The 390-33 vote sent to the Senate a bill that represented a Republican appeal to minority voters who doubt the GOP's "big-tent" image. Southern conservatives had complained that the act punishes their states for racist voting histories they say they've overcome.
"By passing this rewrite of the Voting Rights Act, Congress is declaring from on high that states with voting problems 40 years ago can simply never be forgiven," said Rep. Lynn Westmoreland, R-Ga., one of several lawmakers pressing for changes to the law to ease its requirements on Southern states.
The House overwhelmingly rejected amendments that would have shortened the renewal from 25 years to a decade and would have struck its requirement that ballots in some states be printed in several languages.
Supporters of the law as written called the amendments "poison pills" designed to kill the renewal because if any were adopted by the full House, the underlying renewal might have failed.
Supporters used stark images and emotional language to make clear that the pain of racial struggle, and racist voting practices, still stings.
Rep. John Lewis, D-Ga., displayed photos of civil rights activists, including himself, who were beaten by Alabama state troopers in 1965 as they marched from Selma to Montgomery in support of voting rights.

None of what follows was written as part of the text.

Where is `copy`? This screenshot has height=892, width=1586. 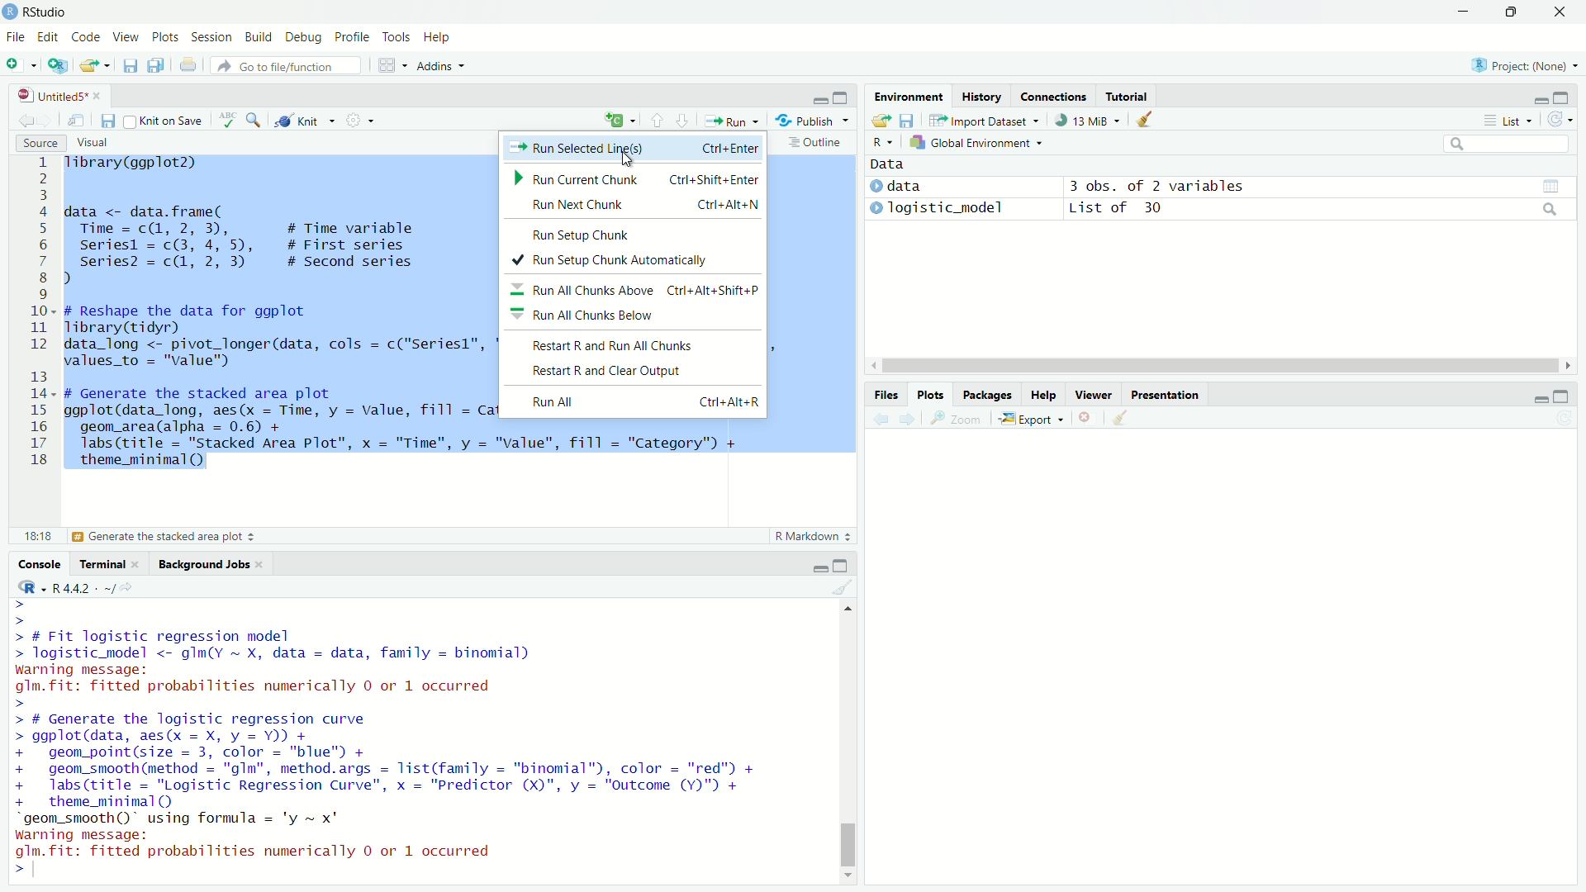 copy is located at coordinates (162, 66).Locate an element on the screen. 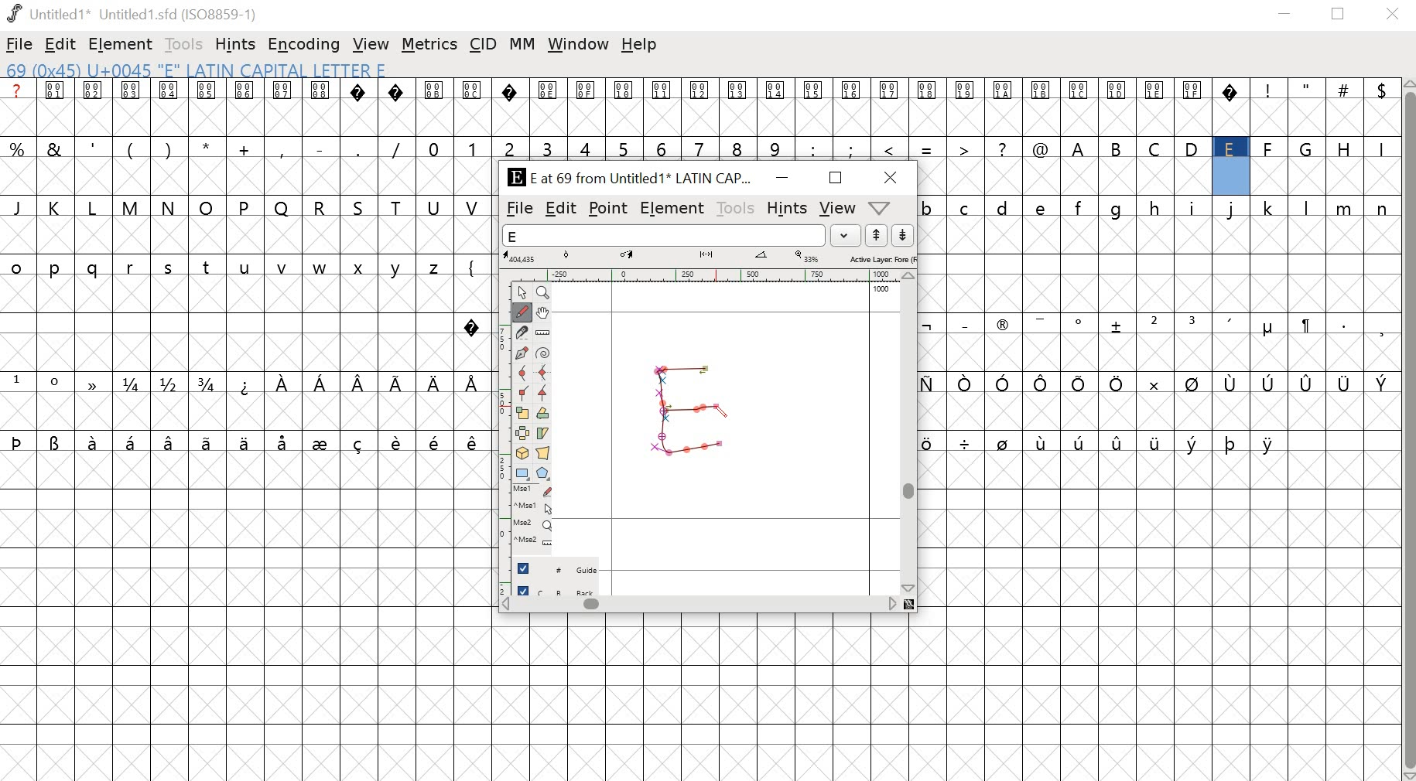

"I have a concussion. I almost died. I gave blood; some of my colleagues gave their very lives," Lewis shouted from the House floor, while the Rev. Jesse Jackson, another veteran of the civil rights movement, looked on from the gallery.
"Yes, we've made some progress; we have come a distance," Lewis added. "The sad truth is, discrimination still exists. That's why we still need the Voting Rights Act and we must not go back to the dark past."
The very debate over changes to the act is testament to the influence of Southern conservatives, even over their own GOP leaders who had hoped to pass the renewal as a fresh appeal for support from minorities on Election Day.
With rare bipartisan support among leaders of the House and Senate, the renewal was widely expected to sail through Congress and on to the White House for President Bush's signature.